The doctor reached over and laid his hand on the captain’s knee.  “I’m very, very sorry, captain, for you and for Bart; and the only son you have, is it not?”

“Yes, and the only child we ever had.  That makes it worse.  Thank God, his mother’s dead!  All this would have broken her heart.”  For a moment the two men were silent, then the captain continued in a tone as if he were talking to himself, his eyes on the lamp: 

“But I couldn’t have lived with him after that, and I told him so—­not till he acted fair and square, like a man.  I hoped he would some day, but that’s over now.”

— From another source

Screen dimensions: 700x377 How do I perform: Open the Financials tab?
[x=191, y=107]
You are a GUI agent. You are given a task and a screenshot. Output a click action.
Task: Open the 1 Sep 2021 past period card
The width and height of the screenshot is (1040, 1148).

“We’re none of us bad all the way through, captain,” reasoned the doctor, “and don’t you think of him in that way.  He would have come to himself some day and been a comfort to you.  I didn’t know him as well as I might, and only as I met him at Yardley, but he must have had a great many fine qualities or the Cobdens wouldn’t have liked him.  Miss Jane used often to talk to me about him.  She always believed in him.  She will be greatly distressed over this news.”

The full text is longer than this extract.